Problem description: Format every line of the listing below as a Markdown table with the columns Row and Line, numbering the rows and omitting blank lines.
──────── Data shown ────────
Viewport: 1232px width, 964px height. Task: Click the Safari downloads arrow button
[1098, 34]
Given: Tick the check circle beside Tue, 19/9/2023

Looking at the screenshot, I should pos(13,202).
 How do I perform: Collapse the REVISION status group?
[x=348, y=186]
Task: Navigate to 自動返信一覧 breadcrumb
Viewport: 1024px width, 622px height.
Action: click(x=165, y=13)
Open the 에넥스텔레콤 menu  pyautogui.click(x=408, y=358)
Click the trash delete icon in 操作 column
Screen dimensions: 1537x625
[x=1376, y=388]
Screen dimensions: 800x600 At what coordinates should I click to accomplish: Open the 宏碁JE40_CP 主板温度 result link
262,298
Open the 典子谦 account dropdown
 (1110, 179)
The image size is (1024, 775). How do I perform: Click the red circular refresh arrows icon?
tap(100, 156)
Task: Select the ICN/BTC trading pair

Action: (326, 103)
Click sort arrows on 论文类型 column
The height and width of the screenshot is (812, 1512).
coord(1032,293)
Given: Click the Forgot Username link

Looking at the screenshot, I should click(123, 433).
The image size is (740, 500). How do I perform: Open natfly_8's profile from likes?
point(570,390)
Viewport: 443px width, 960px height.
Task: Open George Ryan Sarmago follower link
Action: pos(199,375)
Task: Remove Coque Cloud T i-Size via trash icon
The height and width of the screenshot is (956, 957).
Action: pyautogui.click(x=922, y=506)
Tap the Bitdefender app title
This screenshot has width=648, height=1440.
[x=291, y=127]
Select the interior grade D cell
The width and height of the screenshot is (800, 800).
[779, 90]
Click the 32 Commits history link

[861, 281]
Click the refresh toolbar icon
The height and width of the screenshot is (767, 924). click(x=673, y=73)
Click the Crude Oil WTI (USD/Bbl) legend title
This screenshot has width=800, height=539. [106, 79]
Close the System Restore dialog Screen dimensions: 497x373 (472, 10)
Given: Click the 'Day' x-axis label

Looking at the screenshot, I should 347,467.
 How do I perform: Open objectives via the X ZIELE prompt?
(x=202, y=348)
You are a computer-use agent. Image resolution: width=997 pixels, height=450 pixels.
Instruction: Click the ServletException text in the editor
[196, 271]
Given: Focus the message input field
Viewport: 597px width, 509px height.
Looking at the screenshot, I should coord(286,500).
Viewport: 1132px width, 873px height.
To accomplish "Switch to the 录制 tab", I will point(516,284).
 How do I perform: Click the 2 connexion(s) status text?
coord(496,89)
────────
Task solution:
| Row | Line |
|---|---|
| 1 | Viewport: 1232px width, 964px height. Task: Click the Safari downloads arrow button |
| 2 | [1098, 34] |
| 3 | Given: Tick the check circle beside Tue, 19/9/2023 |
| 4 | Looking at the screenshot, I should pos(13,202). |
| 5 |  How do I perform: Collapse the REVISION status group? |
| 6 | [x=348, y=186] |
| 7 | Task: Navigate to 自動返信一覧 breadcrumb |
| 8 | Viewport: 1024px width, 622px height. |
| 9 | Action: click(x=165, y=13) |
| 10 | Open the 에넥스텔레콤 menu  pyautogui.click(x=408, y=358) |
| 11 | Click the trash delete icon in 操作 column |
| 12 | Screen dimensions: 1537x625 |
| 13 | [x=1376, y=388] |
| 14 | Screen dimensions: 800x600 At what coordinates should I click to accomplish: Open the 宏碁JE40_CP 主板温度 result link |
| 15 | 262,298 |
| 16 | Open the 典子谦 account dropdown |
| 17 |  (1110, 179) |
| 18 | The image size is (1024, 775). How do I perform: Click the red circular refresh arrows icon? |
| 19 | tap(100, 156) |
| 20 | Task: Select the ICN/BTC trading pair |
| 21 | Action: (326, 103) |
| 22 | Click sort arrows on 论文类型 column |
| 23 | The height and width of the screenshot is (812, 1512). |
| 24 | coord(1032,293) |
| 25 | Given: Click the Forgot Username link |
| 26 | Looking at the screenshot, I should click(123, 433). |
| 27 | The image size is (740, 500). How do I perform: Open natfly_8's profile from likes? |
| 28 | point(570,390) |
| 29 | Viewport: 443px width, 960px height. |
| 30 | Task: Open George Ryan Sarmago follower link |
| 31 | Action: pos(199,375) |
| 32 | Task: Remove Coque Cloud T i-Size via trash icon |
| 33 | The height and width of the screenshot is (956, 957). |
| 34 | Action: pyautogui.click(x=922, y=506) |
| 35 | Tap the Bitdefender app title |
| 36 | This screenshot has width=648, height=1440. |
| 37 | [x=291, y=127] |
| 38 | Select the interior grade D cell |
| 39 | The width and height of the screenshot is (800, 800). |
| 40 | [779, 90] |
| 41 | Click the 32 Commits history link |
| 42 | [861, 281] |
| 43 | Click the refresh toolbar icon |
| 44 | The height and width of the screenshot is (767, 924). click(x=673, y=73) |
| 45 | Click the Crude Oil WTI (USD/Bbl) legend title |
| 46 | This screenshot has width=800, height=539. [106, 79] |
| 47 | Close the System Restore dialog Screen dimensions: 497x373 (472, 10) |
| 48 | Given: Click the 'Day' x-axis label |
| 49 | Looking at the screenshot, I should 347,467. |
| 50 |  How do I perform: Open objectives via the X ZIELE prompt? |
| 51 | (x=202, y=348) |
| 52 | You are a computer-use agent. Image resolution: width=997 pixels, height=450 pixels. |
| 53 | Instruction: Click the ServletException text in the editor |
| 54 | [196, 271] |
| 55 | Given: Focus the message input field |
| 56 | Viewport: 597px width, 509px height. |
| 57 | Looking at the screenshot, I should coord(286,500). |
| 58 | Viewport: 1132px width, 873px height. |
| 59 | To accomplish "Switch to the 录制 tab", I will point(516,284). |
| 60 |  How do I perform: Click the 2 connexion(s) status text? |
| 61 | coord(496,89) |